Bekçilik sistemi ve SADAT
Araştırmacı-Tarihçi Ayhan Işık, 20 Kasım 2020'de bianet'te yer alan "Devletin ve toplumun paramiliterleşmesi" başlıklı yazısında SADAT ilişkin şöyle yazmıştı: "Yine yasalaştırılarak yürürlüğe giren Bekçilik sistemi, Meral Akşener'in gündeme getirdiği "SADAT'ın, ülkenin çeşitli yerlerinde eğitim kampları kurarak sivillere silahlı eğitim verdiğine" dair iddiaları, toplumun milliyetçi ve İslamcı kesimlerinin de dahil edilip paramiliterleştirildiği yeni bir güvenlik konseptinin yürürlüğe sokulduğunu işaret ediyor.
Bunun yanında devleti yöneten elitlerin parçalı olması, yarı resmi veya gayri resmi farklı silahlı birlikler üzerinde kontrollerin olması, şiddet tekelinin bir grubun veya hükümetin elinde olmadığı ve her kesimin kendi paramiliter grubunu kurmaya çalıştığını gösteriyor.
"Paralı askerlik kurumsallaşıyor"
Bir taraftan yeni paramiliter formlar oluşturulurken bir taraftan da SADAT eliyle güvenlik danışmanlığı adı altında paralı askerlik sitemi de kurumsallaştırılıyor.

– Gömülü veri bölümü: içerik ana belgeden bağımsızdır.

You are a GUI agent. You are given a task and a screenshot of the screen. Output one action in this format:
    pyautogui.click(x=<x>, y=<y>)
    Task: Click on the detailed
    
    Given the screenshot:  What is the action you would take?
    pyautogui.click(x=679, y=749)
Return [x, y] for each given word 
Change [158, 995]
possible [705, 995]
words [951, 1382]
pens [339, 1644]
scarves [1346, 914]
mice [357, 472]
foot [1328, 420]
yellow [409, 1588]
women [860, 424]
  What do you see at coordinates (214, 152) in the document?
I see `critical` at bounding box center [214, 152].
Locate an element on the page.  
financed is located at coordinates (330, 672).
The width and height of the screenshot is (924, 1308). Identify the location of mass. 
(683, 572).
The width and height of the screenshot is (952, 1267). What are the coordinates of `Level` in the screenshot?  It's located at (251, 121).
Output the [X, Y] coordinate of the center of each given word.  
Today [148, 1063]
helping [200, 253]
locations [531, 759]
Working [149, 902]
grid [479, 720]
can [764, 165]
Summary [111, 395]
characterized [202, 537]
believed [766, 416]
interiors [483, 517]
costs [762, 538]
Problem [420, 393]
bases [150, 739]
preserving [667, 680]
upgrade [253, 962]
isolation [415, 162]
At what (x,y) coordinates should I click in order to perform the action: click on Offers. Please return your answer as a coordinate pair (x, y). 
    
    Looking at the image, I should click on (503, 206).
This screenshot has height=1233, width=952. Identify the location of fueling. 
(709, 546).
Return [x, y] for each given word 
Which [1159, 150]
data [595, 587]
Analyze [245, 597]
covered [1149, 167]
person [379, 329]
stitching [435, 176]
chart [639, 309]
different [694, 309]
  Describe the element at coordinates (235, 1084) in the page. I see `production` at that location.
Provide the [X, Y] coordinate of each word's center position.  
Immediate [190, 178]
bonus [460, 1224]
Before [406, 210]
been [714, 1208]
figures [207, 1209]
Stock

Fakat bu paralı askerliğin paramilitarizm ile teması, önemli bir ideolojik motivasyona sahip olmasıyla bağlantılı. Diğer bir ifadeyle, paramilitarizm ideolojik, paralı askerlik (mercenaries) ise pür ekonomik bir alanda yer alır.
Türkiye'nin yurtdışına yolladığı gruplar ikisinin arasında ama paramlitarizme daha yakın bir yerdedir. Dolayısıyla 2015 sonrası devletin ve toplumun paramilitarizasyonu, eski bir geleneğin modernize edilmesi, gayri resmi olarak benimsenmiş bir siyasetin meşrulaştırılması ve alenileştirilmesidir."
Adnan Tanrıverdi kimdir?
Ağustos 2016 tarihinde Cumhurbaşkanlığı Başdanışmanlığına atandı.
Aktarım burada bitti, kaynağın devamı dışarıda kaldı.